• _Text provided_
....................
Photo by Kayla Ruble for The Washington Post via Getty Images

Michigan is currently leading the nation in new COVID-19 cases per capita.

In response to the surge, leaders in the Detroit Public Schools Community District announced a new policy to fight the spread of COVID —

Three-day weekends.

For the month of December until Christmas break starts, students and teachers will not have to report to the school on Fridays and instead will have classes remotely, the district said on its website.

What's happening?

Michigan is currently experiencing the nation's highest average daily rate of COVID cases with 84 confirmed cases per 100,000 people, according to data compiled and reported by the New York Times on Thursday. The most recent number of reported cases in Michigan, the Times said, was 17,886, which pushed the seven-day daily average to 8,393.

This is the Wolverine State's highest rate of infection since the pandemic began.

In response, Detroit's schools decided they would just keep students and staff at home on Fridays and conduct remote learning, for the first three weeks of December.

That's right, the school believes that they can fight COVID concerns by keeping kids and teachers out of school on Fridays.

The move was announced Wednesday, Chalkbeat Detroit first reported, in a letter posted by Detroit Public Schools Community District Superintendent Nikolai Vitti.
....................
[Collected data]

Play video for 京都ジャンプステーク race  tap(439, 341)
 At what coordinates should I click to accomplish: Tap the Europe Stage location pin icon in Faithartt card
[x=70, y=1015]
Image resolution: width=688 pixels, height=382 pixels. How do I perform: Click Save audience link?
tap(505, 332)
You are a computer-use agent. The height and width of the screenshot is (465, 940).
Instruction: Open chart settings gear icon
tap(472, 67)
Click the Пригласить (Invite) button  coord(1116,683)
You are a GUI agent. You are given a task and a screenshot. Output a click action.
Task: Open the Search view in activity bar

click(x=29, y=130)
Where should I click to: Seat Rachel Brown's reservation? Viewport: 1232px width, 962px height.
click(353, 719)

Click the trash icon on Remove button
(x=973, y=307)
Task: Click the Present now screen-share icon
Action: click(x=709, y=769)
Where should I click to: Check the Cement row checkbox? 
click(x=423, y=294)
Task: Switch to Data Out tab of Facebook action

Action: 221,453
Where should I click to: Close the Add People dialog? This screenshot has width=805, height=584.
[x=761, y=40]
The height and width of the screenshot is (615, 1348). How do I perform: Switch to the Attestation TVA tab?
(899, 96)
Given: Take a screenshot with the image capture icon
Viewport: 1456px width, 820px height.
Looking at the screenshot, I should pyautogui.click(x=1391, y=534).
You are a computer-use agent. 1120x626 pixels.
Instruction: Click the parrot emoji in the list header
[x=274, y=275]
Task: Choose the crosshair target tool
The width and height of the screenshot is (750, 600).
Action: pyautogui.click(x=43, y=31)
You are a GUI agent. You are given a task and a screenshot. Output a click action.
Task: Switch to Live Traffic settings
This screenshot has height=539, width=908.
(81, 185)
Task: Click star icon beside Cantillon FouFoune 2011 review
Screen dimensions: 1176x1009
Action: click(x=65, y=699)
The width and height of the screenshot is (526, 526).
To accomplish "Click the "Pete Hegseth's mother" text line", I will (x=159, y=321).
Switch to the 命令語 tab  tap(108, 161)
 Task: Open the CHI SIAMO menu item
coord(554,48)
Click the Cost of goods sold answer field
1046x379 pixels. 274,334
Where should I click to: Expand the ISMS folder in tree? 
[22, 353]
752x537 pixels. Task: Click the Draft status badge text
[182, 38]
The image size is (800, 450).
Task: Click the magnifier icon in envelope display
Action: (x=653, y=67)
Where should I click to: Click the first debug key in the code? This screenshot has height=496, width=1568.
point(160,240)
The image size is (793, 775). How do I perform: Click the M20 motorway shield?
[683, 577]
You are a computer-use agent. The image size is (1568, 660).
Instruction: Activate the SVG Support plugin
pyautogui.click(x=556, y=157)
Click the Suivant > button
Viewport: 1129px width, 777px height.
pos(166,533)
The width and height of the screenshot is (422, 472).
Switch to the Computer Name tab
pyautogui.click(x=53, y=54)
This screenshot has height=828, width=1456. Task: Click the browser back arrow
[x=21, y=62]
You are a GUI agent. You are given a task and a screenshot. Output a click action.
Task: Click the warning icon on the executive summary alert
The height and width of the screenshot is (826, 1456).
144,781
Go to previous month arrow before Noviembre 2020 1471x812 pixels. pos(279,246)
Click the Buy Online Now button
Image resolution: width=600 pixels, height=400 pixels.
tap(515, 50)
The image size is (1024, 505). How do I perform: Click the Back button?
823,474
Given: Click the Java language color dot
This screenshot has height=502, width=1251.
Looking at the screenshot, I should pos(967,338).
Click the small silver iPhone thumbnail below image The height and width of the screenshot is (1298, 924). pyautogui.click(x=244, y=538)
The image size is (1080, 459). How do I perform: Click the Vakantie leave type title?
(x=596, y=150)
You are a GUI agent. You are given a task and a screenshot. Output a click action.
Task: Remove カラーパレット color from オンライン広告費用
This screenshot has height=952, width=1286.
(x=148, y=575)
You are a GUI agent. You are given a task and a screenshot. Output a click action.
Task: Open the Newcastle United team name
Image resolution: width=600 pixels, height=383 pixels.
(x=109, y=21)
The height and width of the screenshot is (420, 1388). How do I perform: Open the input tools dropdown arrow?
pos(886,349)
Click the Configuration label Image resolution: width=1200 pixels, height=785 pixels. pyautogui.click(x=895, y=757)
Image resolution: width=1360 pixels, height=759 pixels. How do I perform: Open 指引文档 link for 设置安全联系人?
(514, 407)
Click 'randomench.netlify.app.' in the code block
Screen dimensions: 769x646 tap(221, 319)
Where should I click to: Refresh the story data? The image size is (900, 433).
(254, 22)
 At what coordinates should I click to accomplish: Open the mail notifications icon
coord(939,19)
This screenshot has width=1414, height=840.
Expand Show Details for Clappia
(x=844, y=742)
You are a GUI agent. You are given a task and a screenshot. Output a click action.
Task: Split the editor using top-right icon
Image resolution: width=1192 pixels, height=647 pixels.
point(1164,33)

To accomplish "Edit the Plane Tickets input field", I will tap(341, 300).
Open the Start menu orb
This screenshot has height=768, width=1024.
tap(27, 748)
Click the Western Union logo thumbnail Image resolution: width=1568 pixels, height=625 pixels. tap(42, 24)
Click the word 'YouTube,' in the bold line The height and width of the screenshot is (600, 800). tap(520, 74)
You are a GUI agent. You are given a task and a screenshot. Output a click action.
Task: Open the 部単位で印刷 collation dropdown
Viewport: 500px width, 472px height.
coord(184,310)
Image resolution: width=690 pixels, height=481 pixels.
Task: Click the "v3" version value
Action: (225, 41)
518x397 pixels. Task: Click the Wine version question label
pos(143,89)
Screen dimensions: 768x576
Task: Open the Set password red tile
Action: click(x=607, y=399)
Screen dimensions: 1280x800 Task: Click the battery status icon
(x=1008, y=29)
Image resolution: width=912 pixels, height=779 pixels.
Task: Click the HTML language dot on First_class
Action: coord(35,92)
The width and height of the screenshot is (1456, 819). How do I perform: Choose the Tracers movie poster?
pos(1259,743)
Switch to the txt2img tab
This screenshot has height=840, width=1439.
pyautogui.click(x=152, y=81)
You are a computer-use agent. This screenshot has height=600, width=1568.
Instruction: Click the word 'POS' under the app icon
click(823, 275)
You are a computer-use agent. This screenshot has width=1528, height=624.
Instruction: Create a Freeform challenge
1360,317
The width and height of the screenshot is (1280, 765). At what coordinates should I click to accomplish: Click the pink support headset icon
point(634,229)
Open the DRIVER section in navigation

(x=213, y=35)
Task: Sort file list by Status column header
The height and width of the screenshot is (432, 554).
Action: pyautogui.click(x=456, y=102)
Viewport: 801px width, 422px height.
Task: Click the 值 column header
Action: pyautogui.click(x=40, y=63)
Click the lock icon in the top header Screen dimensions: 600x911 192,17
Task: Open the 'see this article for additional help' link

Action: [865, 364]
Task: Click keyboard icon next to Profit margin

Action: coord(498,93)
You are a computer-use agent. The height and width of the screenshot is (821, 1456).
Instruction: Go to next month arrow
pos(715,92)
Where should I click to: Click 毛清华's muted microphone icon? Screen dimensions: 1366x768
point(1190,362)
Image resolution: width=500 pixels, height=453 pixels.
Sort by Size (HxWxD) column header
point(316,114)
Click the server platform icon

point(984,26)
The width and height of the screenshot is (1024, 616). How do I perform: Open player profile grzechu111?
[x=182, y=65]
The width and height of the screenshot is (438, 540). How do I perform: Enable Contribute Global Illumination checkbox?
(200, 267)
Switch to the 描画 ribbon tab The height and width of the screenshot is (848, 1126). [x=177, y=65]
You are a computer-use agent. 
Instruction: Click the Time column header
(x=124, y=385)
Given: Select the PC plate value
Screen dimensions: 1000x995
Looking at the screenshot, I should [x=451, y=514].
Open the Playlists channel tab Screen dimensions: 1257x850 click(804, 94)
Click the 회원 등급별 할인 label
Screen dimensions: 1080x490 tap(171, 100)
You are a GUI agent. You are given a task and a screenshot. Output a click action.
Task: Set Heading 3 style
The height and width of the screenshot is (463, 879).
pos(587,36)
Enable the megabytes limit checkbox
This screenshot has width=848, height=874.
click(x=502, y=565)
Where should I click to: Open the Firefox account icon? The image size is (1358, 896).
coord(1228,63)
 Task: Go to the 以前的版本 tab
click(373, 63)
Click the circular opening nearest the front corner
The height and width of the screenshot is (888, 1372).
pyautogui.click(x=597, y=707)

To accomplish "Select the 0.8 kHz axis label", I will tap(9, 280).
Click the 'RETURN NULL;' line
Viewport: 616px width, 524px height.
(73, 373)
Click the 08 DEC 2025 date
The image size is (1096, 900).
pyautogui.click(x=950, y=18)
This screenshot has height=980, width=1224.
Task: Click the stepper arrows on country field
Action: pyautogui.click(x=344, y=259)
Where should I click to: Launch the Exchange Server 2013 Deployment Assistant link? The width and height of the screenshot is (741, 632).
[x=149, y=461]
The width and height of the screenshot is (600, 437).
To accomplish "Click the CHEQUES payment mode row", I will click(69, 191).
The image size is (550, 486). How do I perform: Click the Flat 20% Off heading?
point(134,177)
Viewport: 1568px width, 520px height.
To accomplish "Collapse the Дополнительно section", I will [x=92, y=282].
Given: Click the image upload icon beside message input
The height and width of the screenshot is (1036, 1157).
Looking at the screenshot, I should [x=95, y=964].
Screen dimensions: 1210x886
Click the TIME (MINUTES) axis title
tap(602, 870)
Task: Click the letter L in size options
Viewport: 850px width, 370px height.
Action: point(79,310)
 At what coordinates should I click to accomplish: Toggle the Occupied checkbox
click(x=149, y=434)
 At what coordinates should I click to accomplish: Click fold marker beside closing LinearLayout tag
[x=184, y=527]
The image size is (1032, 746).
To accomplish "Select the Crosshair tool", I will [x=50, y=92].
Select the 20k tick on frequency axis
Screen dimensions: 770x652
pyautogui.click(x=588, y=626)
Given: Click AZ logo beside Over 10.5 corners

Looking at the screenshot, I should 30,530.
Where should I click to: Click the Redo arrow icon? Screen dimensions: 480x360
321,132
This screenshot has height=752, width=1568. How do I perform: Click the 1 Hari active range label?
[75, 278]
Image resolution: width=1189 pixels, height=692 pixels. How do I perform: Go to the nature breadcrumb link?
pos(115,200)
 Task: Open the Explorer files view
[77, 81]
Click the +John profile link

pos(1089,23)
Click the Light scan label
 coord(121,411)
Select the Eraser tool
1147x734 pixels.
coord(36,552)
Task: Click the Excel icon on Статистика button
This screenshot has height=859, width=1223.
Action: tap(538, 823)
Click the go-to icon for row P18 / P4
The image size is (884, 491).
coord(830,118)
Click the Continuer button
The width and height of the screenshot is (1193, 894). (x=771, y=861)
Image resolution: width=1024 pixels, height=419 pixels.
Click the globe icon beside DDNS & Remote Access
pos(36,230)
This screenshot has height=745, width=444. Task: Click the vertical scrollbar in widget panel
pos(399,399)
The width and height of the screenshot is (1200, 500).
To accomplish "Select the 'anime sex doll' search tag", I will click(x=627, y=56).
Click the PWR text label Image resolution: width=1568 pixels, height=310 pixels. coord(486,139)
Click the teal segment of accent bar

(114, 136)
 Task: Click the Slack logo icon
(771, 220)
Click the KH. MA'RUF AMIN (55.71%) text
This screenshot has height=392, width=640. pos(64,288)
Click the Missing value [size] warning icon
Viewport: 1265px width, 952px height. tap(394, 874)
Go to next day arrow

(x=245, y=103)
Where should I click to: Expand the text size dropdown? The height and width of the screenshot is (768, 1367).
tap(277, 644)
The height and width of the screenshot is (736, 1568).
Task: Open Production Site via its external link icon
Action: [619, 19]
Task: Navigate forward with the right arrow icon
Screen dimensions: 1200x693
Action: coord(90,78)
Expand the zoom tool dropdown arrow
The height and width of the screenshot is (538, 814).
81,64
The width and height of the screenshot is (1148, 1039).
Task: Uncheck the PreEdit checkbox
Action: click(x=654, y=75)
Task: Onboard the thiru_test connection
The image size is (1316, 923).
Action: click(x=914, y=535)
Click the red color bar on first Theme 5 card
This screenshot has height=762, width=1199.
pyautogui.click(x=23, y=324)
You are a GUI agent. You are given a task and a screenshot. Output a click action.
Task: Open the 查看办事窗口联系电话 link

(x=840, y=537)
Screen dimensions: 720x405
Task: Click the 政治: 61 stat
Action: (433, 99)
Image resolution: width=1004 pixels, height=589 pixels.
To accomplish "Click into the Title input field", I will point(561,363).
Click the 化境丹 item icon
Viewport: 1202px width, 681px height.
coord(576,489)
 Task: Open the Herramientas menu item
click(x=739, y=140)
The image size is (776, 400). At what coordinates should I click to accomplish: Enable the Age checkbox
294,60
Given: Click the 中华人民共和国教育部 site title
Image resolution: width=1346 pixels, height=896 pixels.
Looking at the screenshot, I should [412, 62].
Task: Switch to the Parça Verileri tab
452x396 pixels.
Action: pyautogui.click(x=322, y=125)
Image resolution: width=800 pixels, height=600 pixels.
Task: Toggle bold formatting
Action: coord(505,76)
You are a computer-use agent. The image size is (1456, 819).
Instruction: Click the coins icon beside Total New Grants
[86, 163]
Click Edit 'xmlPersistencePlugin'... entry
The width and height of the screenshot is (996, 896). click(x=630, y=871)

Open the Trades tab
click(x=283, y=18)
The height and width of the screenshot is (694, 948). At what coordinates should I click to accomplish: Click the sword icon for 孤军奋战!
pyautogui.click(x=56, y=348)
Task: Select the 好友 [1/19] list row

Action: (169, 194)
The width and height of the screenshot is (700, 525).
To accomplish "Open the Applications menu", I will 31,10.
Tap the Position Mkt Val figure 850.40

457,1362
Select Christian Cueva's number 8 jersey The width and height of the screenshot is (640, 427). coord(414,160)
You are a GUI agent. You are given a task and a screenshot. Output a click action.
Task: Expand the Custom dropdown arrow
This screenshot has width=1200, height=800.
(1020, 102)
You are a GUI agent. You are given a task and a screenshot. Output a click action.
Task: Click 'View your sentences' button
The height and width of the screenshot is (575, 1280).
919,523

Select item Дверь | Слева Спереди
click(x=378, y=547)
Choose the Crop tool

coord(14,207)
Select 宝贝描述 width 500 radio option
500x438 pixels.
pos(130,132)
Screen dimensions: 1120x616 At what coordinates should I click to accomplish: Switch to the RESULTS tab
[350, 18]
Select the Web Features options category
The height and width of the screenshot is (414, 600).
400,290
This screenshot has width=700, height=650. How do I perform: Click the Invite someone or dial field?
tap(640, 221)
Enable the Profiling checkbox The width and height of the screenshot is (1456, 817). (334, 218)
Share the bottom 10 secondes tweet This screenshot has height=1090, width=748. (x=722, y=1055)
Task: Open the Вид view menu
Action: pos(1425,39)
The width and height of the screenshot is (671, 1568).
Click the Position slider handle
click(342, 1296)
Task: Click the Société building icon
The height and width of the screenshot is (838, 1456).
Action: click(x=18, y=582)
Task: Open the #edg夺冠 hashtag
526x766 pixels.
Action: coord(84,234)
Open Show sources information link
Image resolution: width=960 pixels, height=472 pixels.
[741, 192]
....................
• _Things to do_
A) Transcribe the passage on Detroit's remote Fridays word for word, starting at "What's happening?" and ending at "weeks of December.".
B) Write the next part of the article about Detroit schools moving Friday classes online, picking up after its final sentence.

• _Numbered responses_
A)
What's happening?

Michigan is currently experiencing the nation's highest average daily rate of COVID cases with 84 confirmed cases per 100,000 people, according to data compiled and reported by the New York Times on Thursday. The most recent number of reported cases in Michigan, the Times said, was 17,886, which pushed the seven-day daily average to 8,393.

This is the Wolverine State's highest rate of infection since the pandemic began.

In response, Detroit's schools decided they would just keep students and staff at home on Fridays and conduct remote learning, for the first three weeks of December.

B)
According to Vitti, the move was made to help address not only rising COVID cases but also for "mental health relief" and to create "time to more thoroughly clean schools."

Though the schools will be closed for learning on Fridays, they will be open for all sporting events and practices.

There was no mention in the superintendent's message about whether COVID is more contagious on Fridays. He also did not offer any explanations as to why Friday was selected over Tuesday, Wednesday, or Thursday — also known as "days of the week that are not adjacent to weekends."

Also noteworthy, Vitti closed his letter with a warning that increased vaccination requirements could be just around the corner now that little kids can get the shots.

"With the recent vaccine approval for children ages 5 to 11, the district will move forward with greater consideration of vaccine requirements for employees and students," he said.